Evaluations, flexible benefits discussed by Senate Assembly

Editor’s Note: The following is a summary of the April 18 Senate Assembly meeting.

By Mary Jo Frank

Evaluation of deans proceeding

Thirty percent of the 1,549 dean evaluation forms sent in late March to faculty in the School of Business Administration, College of Engineering, LS&A, School of Music and the College of Pharmacy have been returned to the Faculty Senate office.
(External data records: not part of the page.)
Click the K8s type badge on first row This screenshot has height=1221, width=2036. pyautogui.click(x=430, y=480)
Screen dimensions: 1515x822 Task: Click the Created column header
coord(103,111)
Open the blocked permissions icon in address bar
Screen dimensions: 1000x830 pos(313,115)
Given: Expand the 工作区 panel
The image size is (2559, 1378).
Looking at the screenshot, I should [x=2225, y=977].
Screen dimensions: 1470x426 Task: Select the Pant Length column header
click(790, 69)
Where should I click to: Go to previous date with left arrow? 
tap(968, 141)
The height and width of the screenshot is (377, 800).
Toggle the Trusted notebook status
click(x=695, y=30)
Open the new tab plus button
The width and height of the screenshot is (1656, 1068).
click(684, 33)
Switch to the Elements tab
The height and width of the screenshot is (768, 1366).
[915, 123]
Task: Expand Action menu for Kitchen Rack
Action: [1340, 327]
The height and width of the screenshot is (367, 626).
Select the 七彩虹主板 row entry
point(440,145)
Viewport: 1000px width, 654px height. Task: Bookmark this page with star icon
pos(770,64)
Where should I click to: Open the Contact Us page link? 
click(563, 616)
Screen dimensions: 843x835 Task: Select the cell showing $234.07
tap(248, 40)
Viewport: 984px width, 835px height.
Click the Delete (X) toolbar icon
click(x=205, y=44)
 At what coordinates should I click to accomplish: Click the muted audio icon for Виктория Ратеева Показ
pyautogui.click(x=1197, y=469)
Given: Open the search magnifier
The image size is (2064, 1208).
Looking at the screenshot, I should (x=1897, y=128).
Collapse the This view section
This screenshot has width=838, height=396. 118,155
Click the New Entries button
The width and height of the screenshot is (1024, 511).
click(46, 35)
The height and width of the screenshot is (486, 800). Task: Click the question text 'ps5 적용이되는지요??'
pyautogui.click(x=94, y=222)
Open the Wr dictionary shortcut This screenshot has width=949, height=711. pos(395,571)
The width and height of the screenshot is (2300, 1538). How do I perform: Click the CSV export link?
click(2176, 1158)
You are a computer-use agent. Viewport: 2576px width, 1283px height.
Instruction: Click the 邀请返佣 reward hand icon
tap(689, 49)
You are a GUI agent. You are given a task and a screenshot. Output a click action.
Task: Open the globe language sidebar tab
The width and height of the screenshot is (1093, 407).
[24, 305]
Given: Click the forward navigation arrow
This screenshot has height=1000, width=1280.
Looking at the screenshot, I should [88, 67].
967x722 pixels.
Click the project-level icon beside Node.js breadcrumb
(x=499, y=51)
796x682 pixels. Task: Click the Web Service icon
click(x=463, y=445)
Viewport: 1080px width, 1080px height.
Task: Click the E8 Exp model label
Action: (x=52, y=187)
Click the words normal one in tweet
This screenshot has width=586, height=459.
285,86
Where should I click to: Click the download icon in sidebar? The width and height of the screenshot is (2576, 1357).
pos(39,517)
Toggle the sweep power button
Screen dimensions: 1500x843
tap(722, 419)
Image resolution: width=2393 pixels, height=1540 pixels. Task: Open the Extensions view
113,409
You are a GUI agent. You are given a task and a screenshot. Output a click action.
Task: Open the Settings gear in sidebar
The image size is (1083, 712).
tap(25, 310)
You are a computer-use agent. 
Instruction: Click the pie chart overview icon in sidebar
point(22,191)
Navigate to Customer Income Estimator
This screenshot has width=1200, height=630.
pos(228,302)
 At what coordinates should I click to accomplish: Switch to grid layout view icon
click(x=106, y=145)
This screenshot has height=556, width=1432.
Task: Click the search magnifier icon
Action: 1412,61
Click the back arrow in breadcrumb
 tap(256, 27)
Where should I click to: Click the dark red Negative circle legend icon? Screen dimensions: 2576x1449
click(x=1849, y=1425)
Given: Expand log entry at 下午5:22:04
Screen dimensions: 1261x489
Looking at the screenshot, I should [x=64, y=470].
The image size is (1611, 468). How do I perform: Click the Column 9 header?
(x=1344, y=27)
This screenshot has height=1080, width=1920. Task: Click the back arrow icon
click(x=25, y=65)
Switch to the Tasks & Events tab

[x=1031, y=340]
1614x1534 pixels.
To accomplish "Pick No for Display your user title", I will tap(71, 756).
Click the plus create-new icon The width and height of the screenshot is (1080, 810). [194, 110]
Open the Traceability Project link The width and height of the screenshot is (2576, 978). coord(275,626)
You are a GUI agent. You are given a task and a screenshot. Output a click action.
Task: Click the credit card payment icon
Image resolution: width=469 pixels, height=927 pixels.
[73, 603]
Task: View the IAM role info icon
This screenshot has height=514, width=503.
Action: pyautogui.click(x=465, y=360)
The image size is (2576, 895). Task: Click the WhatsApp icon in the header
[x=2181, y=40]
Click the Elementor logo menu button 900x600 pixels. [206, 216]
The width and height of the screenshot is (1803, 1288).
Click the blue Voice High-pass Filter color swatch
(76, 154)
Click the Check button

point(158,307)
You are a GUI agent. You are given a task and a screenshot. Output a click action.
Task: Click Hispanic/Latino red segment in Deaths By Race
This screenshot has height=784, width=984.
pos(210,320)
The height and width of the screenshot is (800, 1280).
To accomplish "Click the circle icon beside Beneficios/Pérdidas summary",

April 15 was the deadline.

Senate Assembly Chair Henry Griffin reported that the 467 responses have been coded and sorted by school and soon will be tabulated.

The evaluation forms were sent to all professors, associate and assistant professors, research scientists, associate and assistant research scientists, and some librarians in the five schools and colleges whose deans are being evaluated.

The response rates for the schools and colleges are:

Business Administration, 34 percent;

Engineering, 43 percent;

LS&A, 24 percent;

Music, 39 percent;

Pharmacy, 18 percent.

Faculty adopt plan to improve communication

The Assembly voted to endorse and implement a proposal to create Unit Governance Committee Groups (UGCG) to improve faculty communication.

The plan calls for each school and college to form a UGCG made up of Senate Assembly representatives and members of the school or college executive committee to enhance communication among faculty. Smaller schools and colleges could form their own governance group or join together with other schools to form a combined governance group.

The USCG, which would meet two to four times per year, would be linked electronically to faculty in the school or college. The USCG would serve as a conduit for getting information to the faculty and for communicating faculty members’ thoughts to the Senate Advisory Committee on University Affairs (SACUA) and administrators, according to the plan.

Budget Study Committee will tackle capital budgets

The Assembly’s Budget Study Committee’s next project will be to study the University’s capital budgets to determine to what extent the building program is meeting the needs of students, reported Wilfred Kaplan, committee chair.

Kaplan said the committee also plans to look at all the budgets connected with the medical-hospital area, including the profit-making parts of the budget: the hospital, medical service plans and M-CARE.

The committee’s first report, completed in February, looked at the “steady rapid growth in University income and expenses in recent years,” Kaplan said. That report concluded that expanding administrative costs are one reason for the acceleration in costs in constant dollars.

“What is missing, both on the part of the administration and on the part of the faculty leadership,” Kaplan said, “is the recognition that the consequences of the growth are very serious.”

Student Affairs slated for evaluation

Vice President for Student Affairs Maureen A. Hartford briefed Assembly members on an evaluation process that has begun in that division.

Student Affairs is the next vice presidential area scheduled to be evaluated by Senate Assembly.

Noting that Student Affairs has 1,251 full-time employees and 2,000 part-time employees (students who work primarily in Housing and Food Services), Hartford predicted it would take 18–24 months for the faculty to do a detailed review of the total unit.

Other possibilities she suggested Assembly members consider: evaluate one or two units within the division or involve Assembly members in the division’s current internal evaluation, which is based on guidelines drawn up by a student affairs professional organization.

Flexible benefits unlikely to go into effect before January 1996

“It is unlikely a flexible benefits program can be implemented earlier than January 1996,” Griffin told Assembly members. This would allow time to work out the details.

Griffin reported that when SACUA met with a faculty subcommittee studying flexible benefits and representatives of the University’s Flexible Benefits Advisory Committee, SACUA was told that the committee’s recommendations would be coming out shortly and that the committee would likely encourage the University to move toward a program of flexible benefits.